FVD Speed Dial also shows you your recently closed tabs, so you can get back to them quickly, and your most commonly visited sites, all from the hovering toolbar at the top right of every new tab. You can toggle between your customised dialler, commonly visited (all time, last month or last week), and recently closed at any time, and reopen them all or just select the ones you want. Finally, the add-on features online syncing, so you can carry your dial settings from computer to computer, as long as you install and use the EverSync extension, also made by the same developers. If that’s not enough, there are tons of customisation options under the hood, so don’t hesitate to explore and make it look and work the way you want.

Super Start

The Best Extensions To Supercharge Firefox’s New Tab Page

Super Start does away with a lot of the tweaking and granular customisation options of some of the others here and focuses just on improving the built-in speed dialler that Firefox already has. You start with a blank slate though, so it will take a little time for you to get up and running. You can customise the background with an image of your choosing from your computer, and adding new buttons to the speed dial is easy. Just click the plus sign in the bar at the top, and type in the URL of the site you want to add. Add “placeholders” for groups of sites in one button that expand down when you click them. If you’ve visited it before, it will auto-populate. You can opt to make the image that accompanies the site a snap of the top-left of the site, a snap of the whole site, or you can select a custom image of your choice to represent it.

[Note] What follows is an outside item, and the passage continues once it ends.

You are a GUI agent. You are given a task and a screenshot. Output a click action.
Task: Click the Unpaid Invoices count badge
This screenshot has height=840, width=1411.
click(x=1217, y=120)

The little “back button” in the upper left shows you your recently closed tabs at any time, and there’s a notepad icon in the upper right that, predictably, slides your dialpad buttons to the left and opens a persistent notepad on the right side that you can use to type quick messages you need to remember. Just to the left of the notepad is the theme selector, where you can choose the look and feel of the buttons on your speed dial. Super Start also allows you to add placeholders, refresh the thumbnails at any time, and export your thumbnails and settings to Dropbox. Right-click anywhere on a new tab to get to its settings.

Fast Dial

The Best Extensions To Supercharge Firefox’s New Tab Page

If all of these tabs and buttons and groups and menus are just too much for you, Fast Dial is a great alternative. It doesn’t offer too much more than many of the others do, but it does keep things a little cleaner and you can set it to be transparent so you can see right through the browser window to your desktop with every new tab, which is kind of neat. It supports groups, makes adding a site to your dialler as easy as right-clicking it when you’re on the page, download themes to customise it and more.

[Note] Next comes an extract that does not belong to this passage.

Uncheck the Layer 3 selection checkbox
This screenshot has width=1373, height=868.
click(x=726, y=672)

Perhaps its best feature is that you can customise the size, look, and logos of each button on your speed dial with just the logo of the site or service you’re visiting, or with a thumbnail, whichever you choose. If you opt for logos, the extension has a built-in search tool that will take you to Userlogos.org so you can find a good looking one. If what you really want is more bookmarks and the tools to make them look the way you want, and fewer menus and options and buttons, try Fast Dial.


One last extension worth noting, Add Google Search to New Tab Page, as the name implies, adds a Google Search bar to each new tab, so if that’s all you feel is missing from each new tab, give that a shot.

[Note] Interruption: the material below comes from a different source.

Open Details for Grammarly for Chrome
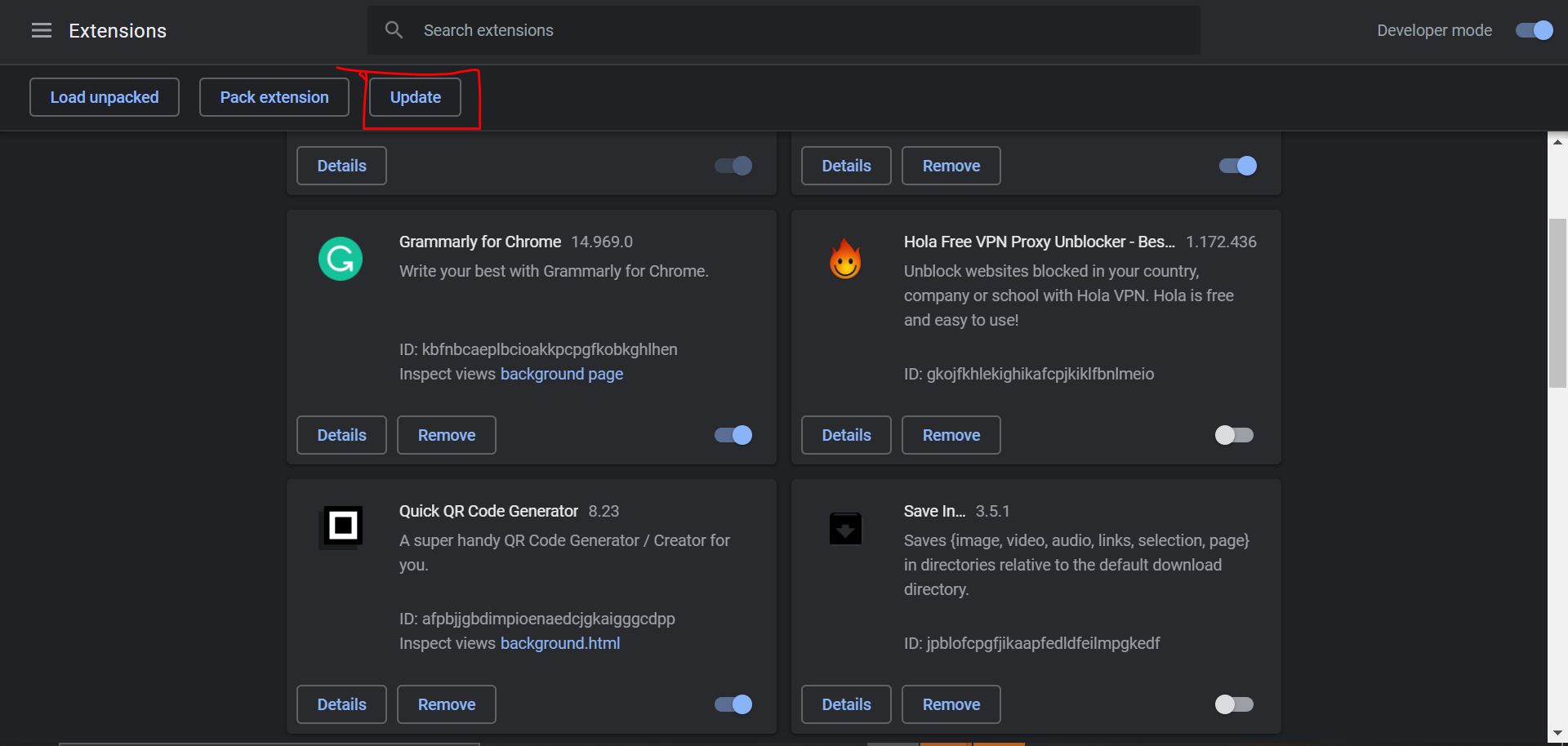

While they don’t roll in apps, weather, social networks and other external tools and utilities like their counterparts for Google Chrome, they all focus on one thing: letting you customise your browsing experience and get to the sites you want to visit without taking away features like recently closed tabs and personalisation. All of these give you the option to really make your browser your own, and considering how much time we spend with them open, it’s nice to be able to make them work in a way that’s best for us, as opposed to just accepting the way they were designed.